Source document section start
Family of extinct elephant-like mammals

Stegodontidae (from the Ancient Greek στέγω (stégō), meaning "to cover", and ὀδούς (odoús), meaning "tooth", named for the distinctive ridges on the animal's molars) is an extinct family of proboscideans from Africa and Asia (with a single occurrence in Europe) from the Early Miocene (at least 17.3 million years ago) to the Late Pleistocene. It contains two genera, the earlier Stegolophodon, known from the Miocene of Asia and the later Stegodon, from the Late Miocene to Late Pleistocene of Africa and Asia (with a single occurrence in Greece) which is thought to have evolved from the former. The group is noted for their plate-like lophs on their teeth, which are similar to elephants and different from those of other extinct proboscideans like gomphotheres and mammutids, with both groups having a proal jaw movement utilizing forward strokes of the lower jaw. These similarities with modern elephants were probably convergently evolved. Like elephantids, stegodontids are thought to have evolved from gomphothere ancestors.
Source document section end
• _Task goal_
Continue the Stegodontidae text from where it stops. The records below have nothing to do with the text about Stegodontidae.
Data shown section start
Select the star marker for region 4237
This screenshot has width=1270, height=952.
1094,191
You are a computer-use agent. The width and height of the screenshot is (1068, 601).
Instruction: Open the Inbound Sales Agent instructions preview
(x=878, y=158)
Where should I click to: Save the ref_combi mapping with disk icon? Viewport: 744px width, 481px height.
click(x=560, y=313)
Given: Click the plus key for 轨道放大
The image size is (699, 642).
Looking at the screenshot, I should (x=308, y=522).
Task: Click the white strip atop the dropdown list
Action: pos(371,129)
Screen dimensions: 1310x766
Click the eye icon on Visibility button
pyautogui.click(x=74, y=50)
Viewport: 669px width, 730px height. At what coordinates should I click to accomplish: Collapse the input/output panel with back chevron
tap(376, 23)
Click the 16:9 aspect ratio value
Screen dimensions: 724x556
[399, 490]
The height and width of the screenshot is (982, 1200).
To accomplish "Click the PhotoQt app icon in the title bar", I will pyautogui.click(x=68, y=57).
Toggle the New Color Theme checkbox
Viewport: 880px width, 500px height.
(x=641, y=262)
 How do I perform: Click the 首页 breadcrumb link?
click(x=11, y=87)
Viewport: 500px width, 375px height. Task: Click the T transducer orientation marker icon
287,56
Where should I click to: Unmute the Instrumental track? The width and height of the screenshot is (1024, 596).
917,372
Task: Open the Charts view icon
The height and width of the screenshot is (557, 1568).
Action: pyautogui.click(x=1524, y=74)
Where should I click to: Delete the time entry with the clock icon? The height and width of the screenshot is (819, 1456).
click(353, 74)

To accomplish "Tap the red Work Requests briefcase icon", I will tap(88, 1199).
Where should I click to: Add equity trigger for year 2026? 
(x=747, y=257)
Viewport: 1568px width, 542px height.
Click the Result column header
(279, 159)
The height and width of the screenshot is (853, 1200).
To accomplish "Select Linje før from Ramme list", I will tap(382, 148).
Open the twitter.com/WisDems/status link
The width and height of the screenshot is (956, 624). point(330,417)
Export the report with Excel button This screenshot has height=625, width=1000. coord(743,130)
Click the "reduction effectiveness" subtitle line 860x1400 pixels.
Data shown section end
• _Response to this task_
==Taxonomy==
Stegodontidae was named by Osborn (1918). It was assigned to Mammutoidea by Carroll (1988); to Elephantoidea by Lambert and Shoshani (1998); and to Elephantoidea by Shoshani et al. (2006). While Stegodon was historically considered an elephant, this is now largely rejected, with the similarities considered to be convergent. Stegodontidae has often been suggested to be closely related the "tetralophodont gomphotheres" and Elephantidae within Elephantimorpha regardless, though the position of Stegodontidae within Elephantimorpha is uncertain and possibly considerably more basal (early diverging), with a 2025 study recovering with weak support that they were most closely related to Mammutidae (true mastodons). It has been suggested that the lineage of Stegolophodon emerged from that of "Gomphotherium" annectens.